N.B. Het kan zijn dat elementen ontbreken aan deze printversie.
Ieder scheikundig element heeft zijn eigen plek in het Periodiek Systeem. Ieder element heeft ook een bijzonder verhaal. Ook titanium.
De Zweedse grondlegger van de moderne titanium tandimplantaten, Per-Ingvar Brånemark, had als jonge onderzoeker weinig op met implantaten, en ook niet met titanium. Zijn ontdekking, die miljoenen mensen verloste van het gedoe en de pijn van een slecht passend kunstgebit, was toeval.
In de jaren vijftig onderzocht Brånemark met collega’s de rol van de bloedsomloop door de kleinste vaten in botweefsel. Daarvoor monteerden ze titanium meetapparaatjes op de botten in de poten van konijnen. Toen het onderzoek afgerond was wilden ze de meetapparaatjes weer verwijderen. Tot hun verbazing lukte dat niet. Het titanium bleek versmolten met het bot.

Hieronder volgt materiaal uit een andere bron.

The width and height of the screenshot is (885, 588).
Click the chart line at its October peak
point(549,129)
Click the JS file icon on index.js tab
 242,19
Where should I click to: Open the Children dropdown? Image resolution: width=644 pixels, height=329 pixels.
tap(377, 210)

Vervolgens rekruteerden de onderzoekers twintig studenten die een vergelijkbaar apparaatje van titanium in hun arm gemonteerd kregen. Ook de lichamen van deze proefpersonen bleken het titanium niet af te stoten. Dat wekte Brånemarks interesse. Met (tand)artsen, biologen, materiaalkundigen en ingenieurs onderzocht en ontwierp hij titaniumimplantaten die vergroeien met levend botweefsel.
Misvormde kaak
Dit leidde midden jaren zestig tot het plaatsen van de eerste vier titanium tandimplantaten bij de Zweed Gösta Larsson, die door een misvormde kaak tanden miste. De implantaten hebben de rest van Larssons leven, tot zijn overlijden in 2006, gefunctioneerd. Inmiddels heeft titanium, dat niet giftig is en zelden allergische reacties oproept, miljoenen geholpen met tandimplantaten, kunstheupen en andere protheses.

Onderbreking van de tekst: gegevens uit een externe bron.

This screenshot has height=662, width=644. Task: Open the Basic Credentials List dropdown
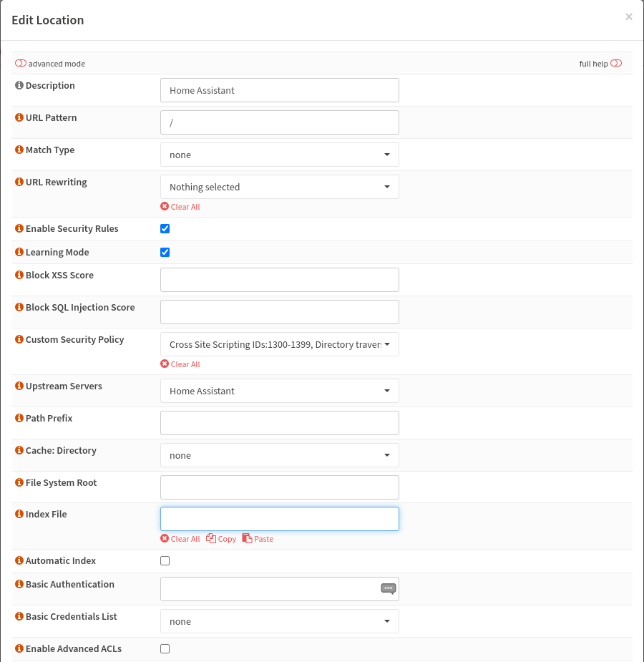279,621
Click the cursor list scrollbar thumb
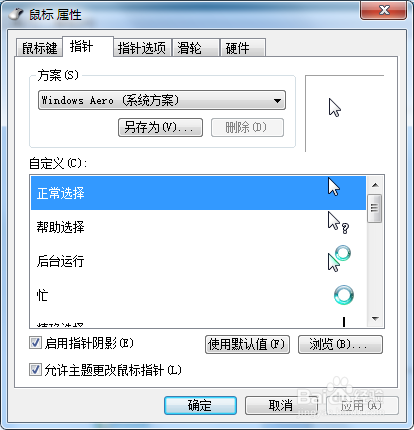The height and width of the screenshot is (430, 414). [x=375, y=208]
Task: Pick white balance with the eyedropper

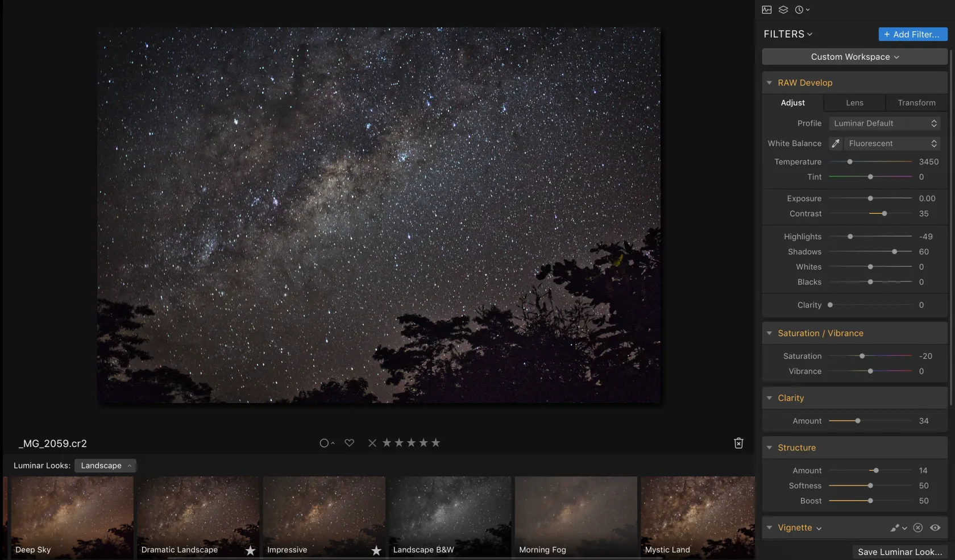Action: [835, 144]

Het zilvergrijze metaal titanium is twee keer ontdekt. In 1791 door de Engelse geoloog William Gregor in het mineraal ilmeniet en in 1795 door de Duitse scheikundige Martin Heinrich Klaproth – die niet wist van de ontdekking van Gregor – in rutielerts. Klaproth noemde het titanium, naar de titanen uit de Griekse mythologie.
Het metaal is niet zeldzaam, 0,57 procent van de aardkorst bestaat eruit. Dat is meer dan bijvoorbeeld zwavel of koper. Toch werd zuiver titanium pas ruim een eeuw na de ontdekking voor het eerst geproduceerd. Het zuiveren ervan is een ingewikkeld chemisch proces. Dat maakt titanium duur. Toch is het gewild.
Golfclubs en racefietsen
Titanium is even sterk als staal, maar 40 procent lichter. Titaniumlegeringen zijn bovendien corrosiebestendig en kunnen tegen extreme temperaturen en zout water. Daarom wordt het gebruikt in de lucht- en ruimtevaart en voor sportartikelen, zoals golfclubs en racefietsen.
Een beroemde toepassing van titanium is het Guggenheim Museum in Bilbao, dat bedekt is met duizenden schubvormige titaniumplaten waardoor het gebouw schittert en het kleurenpalet van de lucht weerkaatst.
Maar al die toepassingen zijn klein bier vergeleken met de meest gebruikte titaniumverbinding: titaniumdioxide. 95 procent van het gedolven titaniumerts wordt titaniumoxide. Dit witte poeder wordt gebruikt als pigment in onder meer verf, inkt en plastic. Titaanwit is helderder dan loodwit en veel minder giftig. Dat maakt het geschikt voor het wit maken van bijvoorbeeld kauwgom en tandpasta. Omdat titaniumdioxide bijzonder goed licht tegenhoudt, wordt het ook gebruikt in zonnebrandcrème. Het titaanse element is dus – misschien zonder dat je het wist – iets alledaags dat je kunt aantreffen in en op je lichaam.